I used to flop like a wet mushroom on the couch once the kids were in bed for the evening, but now I sit, rigid, physically aware that there are three years of Christmas cards shoved into the dining room sideboard. “Throwwww ussss out,” they whisper, the “preciousssss” absent but implied. “Sit down and take care of it later,” my husband urges, oblivious. But I know what lurks in closet and cabinet, and it's not going to clear out itself. Every nook and cranny in my home has become a battlefield, and I am both vanquished and utterly defeated with every bout.
The thing is, I wonder if I’m fighting a losing battle.

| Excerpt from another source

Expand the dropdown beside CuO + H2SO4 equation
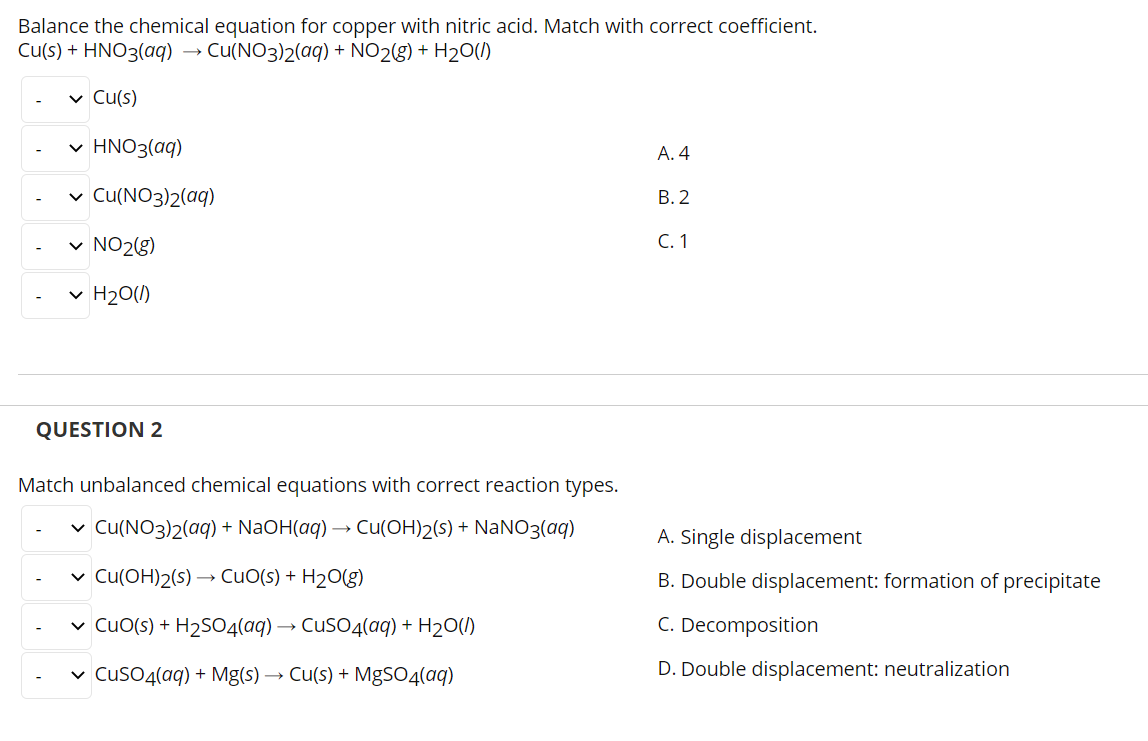 click(x=55, y=625)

Empty shelves feel like a victory, but I’m only one season away from needing somewhere to store the clothes the kids have outgrown. And though I do try hard to be careful about the things I purchase for myself, eventually there will be some deep-discounted tablecloth at Target that will seem like a good idea at the time but will, in fact, be hideous. Out of sight it will go, and out of mind, until the next time the house is bursting at the seams and this whole exhausting cycle begin again.

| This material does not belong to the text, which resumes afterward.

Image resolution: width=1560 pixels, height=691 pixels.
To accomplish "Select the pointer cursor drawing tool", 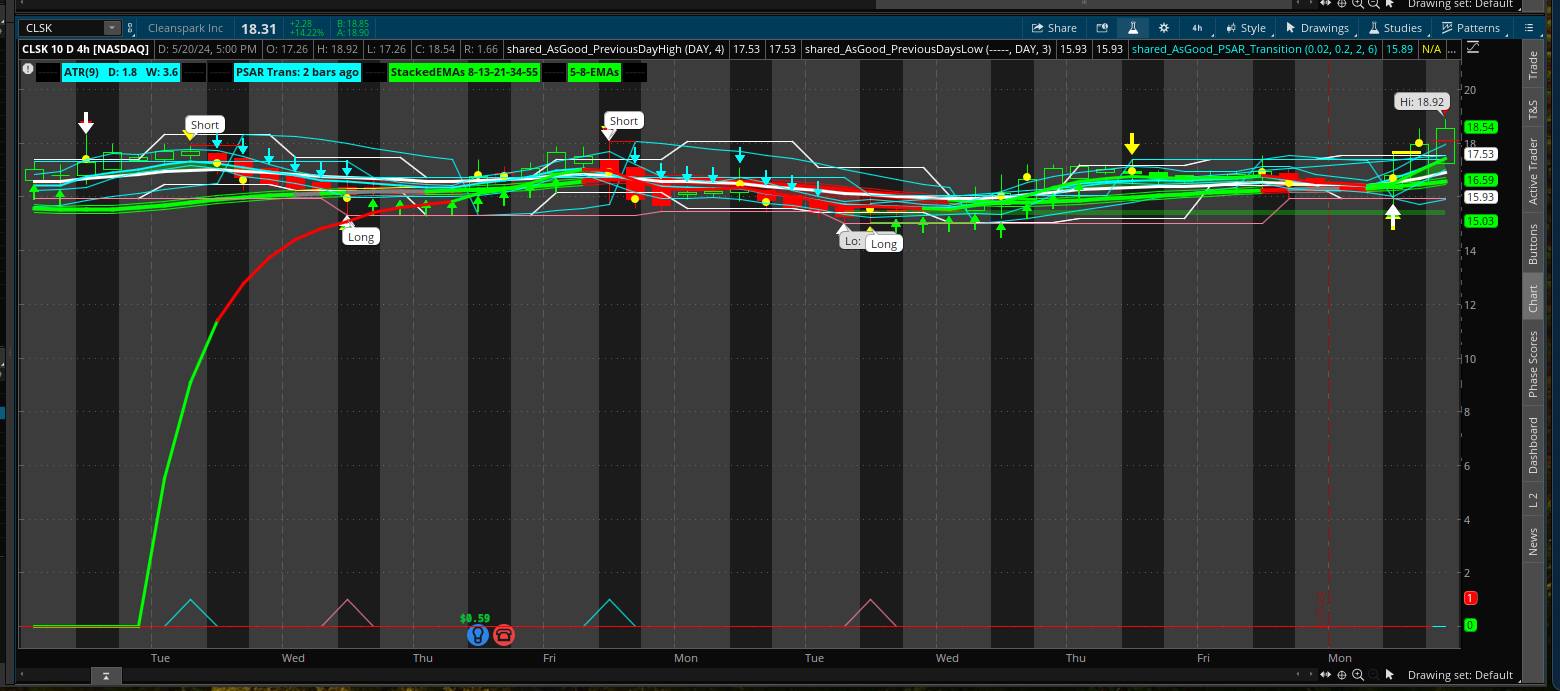I will click(x=1390, y=677).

This morning, bleary-eyed from a night of just thinking about the junk in the coat closet, I decided it would be a good Lenten thing to do to read The Great Litany from the Book of Common Prayer. And I breathed deeply and sank into penitence and the hope of redemption when the needle was ripped off the record player right about here:
That it may please thee to bless and keep all thy people,
We beseech thee to hear us, good Lord.
The Litany is a funny thing. There are hopeful prayers and prayers for things that have already been accomplished—mercies and blessings that God has granted. We pray, for instance, to be delivered by Christ’s “Agony and Bloody Sweat.” It’s a vivid image recalling the crucifixion, which has already taken place; we pray for the deliverance that we have already received. Yet during Lent, when our lectionary and focus are on walking with Jesus to his agony (and then beyond), we suspend what we already know to experience what we so deeply need. I’d been marked by ashes as a tangible reminder that I belong to God. And suddenly, this morning, a divine finger pointing to that fact and beyond—I belong to God, and God is going to keep me. Forever. Because I am unique and precious and worth more than a whim or a season.
It makes me think about commitment. It makes me think about ownership and true value. It brings me, once again, to the value of stewardship and of the need to consider how I spend both my resources of money and time if I’m constantly caught in the clutter cycle. Further, there are only so many hours in the day. Spending time with my family is exponentially more valuable to me than all the deep discounts that Target has to offer, but in constantly needing to create a space to clear out the evidence of buyer’s remorse, I am sacrificing that which I most want to keep. And I am cheating all of us out of potential blessings.
Some of Lent’s disciplines we choose at the outset, and some are born within us in the act of keeping Lent. This morning, keeping Lent means a serious inner elucidation of what it means to “keep” anything. As I am loved and kept by my Father in heaven, how do I love and keep what is most precious to me? More than reordering my cabinets, how might I reorder my life?